Não entendo como há tanta gente que insiste em ser desagradável, gratuitamente.
Eu fumo. Fumo porque a fumaça é gasosa, porque se fosse líquida seria coca-cola e eu beberia. Fumo muito. Mas procuro respeitar os não fumantes. Isso quer dizer nunca fumar onde não é permitido e evitar fumar em lugares fechados. É a única forma de chegarmos a uma convivência sem muitos sobressaltos.
Ao mesmo tempo espero que respeitem os meus direitos, apesar da propaganda maciça que busca nos tornar cidadãos de segunda classe. Se fumar não é proibido — ainda — neste país, eu tenho o direito de fumar onde não é interditado. É simples assim, e é impressionante como os zelotes anti-tabagistas se dispõem alegremente a passar por cima de um conceito tão simples de liberdade em nome de sua própria paranóia.
Domingo, em Maceió. Eu tinha acabado de tomar o café da manhã numa pousadinha e estava lá fora com a Mônica, fumando. Aparentemente eu poderia fumar no hall, mas por que incomodar desnecessariamente os não fumantes? Lá fora era mais sensato e respeitoso.
Eu estava de costas para a entrada; foi a Mônica quem viu a velha primeiro. Ela chegou na porta, nos viu fumando e fez o gesto de quem abana o ar à sua frente, de quem afasta a fedentina dos seu nariz delicado — embora o rosto da velha não tivesse nada de delicado, apenas ventas largas e rugas crestadas de sol que devem ter vindo não da idade, mas do azedume do seu espírito. Ela ainda não tinha sentido o cheiro de fumaça; mas o seu espírito de porco, a sua chatice de velha ranheta precisava se manifestar. Ela viu alguém fumando e, com a certeza estúpida que a idade provecta dá a algumas criaturas, resolveu manifestar o seu desagrado — essas coisas que quem não está satisfeito com a vida que leva faz ao ver outras pessoas felizes.

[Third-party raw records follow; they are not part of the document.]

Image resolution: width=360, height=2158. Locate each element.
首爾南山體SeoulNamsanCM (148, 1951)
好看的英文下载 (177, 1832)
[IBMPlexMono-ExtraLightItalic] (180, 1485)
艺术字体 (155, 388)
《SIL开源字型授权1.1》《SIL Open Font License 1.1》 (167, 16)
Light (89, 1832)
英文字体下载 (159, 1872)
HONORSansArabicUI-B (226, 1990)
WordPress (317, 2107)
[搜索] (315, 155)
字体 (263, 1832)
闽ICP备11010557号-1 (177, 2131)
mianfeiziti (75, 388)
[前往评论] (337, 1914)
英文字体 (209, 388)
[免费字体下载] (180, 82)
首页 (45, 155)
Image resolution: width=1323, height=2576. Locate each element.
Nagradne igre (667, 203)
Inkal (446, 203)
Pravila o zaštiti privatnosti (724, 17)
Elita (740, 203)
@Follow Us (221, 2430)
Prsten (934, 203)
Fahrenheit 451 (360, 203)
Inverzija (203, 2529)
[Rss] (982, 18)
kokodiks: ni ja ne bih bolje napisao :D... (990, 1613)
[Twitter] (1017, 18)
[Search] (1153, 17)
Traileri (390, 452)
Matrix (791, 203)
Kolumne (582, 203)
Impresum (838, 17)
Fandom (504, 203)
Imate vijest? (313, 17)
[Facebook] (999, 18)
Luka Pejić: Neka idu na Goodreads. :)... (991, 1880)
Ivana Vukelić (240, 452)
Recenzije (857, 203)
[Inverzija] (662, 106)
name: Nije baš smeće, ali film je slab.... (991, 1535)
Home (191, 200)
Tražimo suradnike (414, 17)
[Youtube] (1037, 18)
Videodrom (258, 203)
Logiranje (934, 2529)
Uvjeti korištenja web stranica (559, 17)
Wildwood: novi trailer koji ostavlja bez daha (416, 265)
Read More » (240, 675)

Então ela passou por nós abanando o ar, carregando uma sacola para um táxi estacionado em frente. Voltou do táxi fazendo o mesmo gesto, a mesma cara de fedor, mas agora soprando o ar com força pelas narinas, mais ou menos como faz um cavalo cansado — e aquela égua devia mesmo estar cansada da vida ruim que deve levar.
A velha desgraçada queria se fazer notar, estava dando o recado que achava necessário. Eu não entendi recado nenhum, sou meio estúpido para essas coisas, mas fiquei pensando que ela tinha cara de peidona — parecia ser daquelas velhas que passam as tardes de domingo sentadas numa cadeira de balanço assistindo ao Sílvio Santos e soltando flatos em tons e sons diferentes até a hora de dormir, indiferente ao som e ao mau cheiro. Era essa velha que fazia questão de insultar dois fumantes pacatos que se tinham recolhido para poder fumar em paz seus cigarros.
“Mônica, me avise quando ela estiver voltando.”
Não demorou muito. Daí a pouco ela passou de novo, as duas mãos ocupadas com pacotes — talvez renda de bilros, talvez artesanato alagoano, talvez remédios para a sua artrite, quem sabe até receitas de algum charlatão para curar os seus maus bofes.
Enchi os pulmões com a maior quantidade de fumaça que pude armazenar.
Esperei os passos se aproximarem.
E então, com a sincronia perfeita que só se vê em boas equipes de nado sincronizado, soltei em sua direção a maior baforada que já dei em todas as minhas décadas como fumante. Densa, concentrada — o tipo que se pode soltar abrindo bem a glote. E a velha atravessou galhardamente a belíssima nuvem de fumaça cinza-azulada, sem poder dar tapas no ar porque suas mãos estavam ocupadas, e fez uma expressão de raiva e desespero, e começou a tossir, e eu a acompanhei com os olhos até o táxi, onde ela entrou ainda tossindo.
E nesse instante eu me senti bem e me senti em paz, e você precisava ter visto o meu sorriso, e se fosse noite eu teria dormido com a consciência de que a justiça tinha sido feita, teria dormido o sono das crianças tranqüilas.
Talvez a velha esteja tossindo ainda hoje, e esse pensamento, embora improvável, me faz sentir melhor.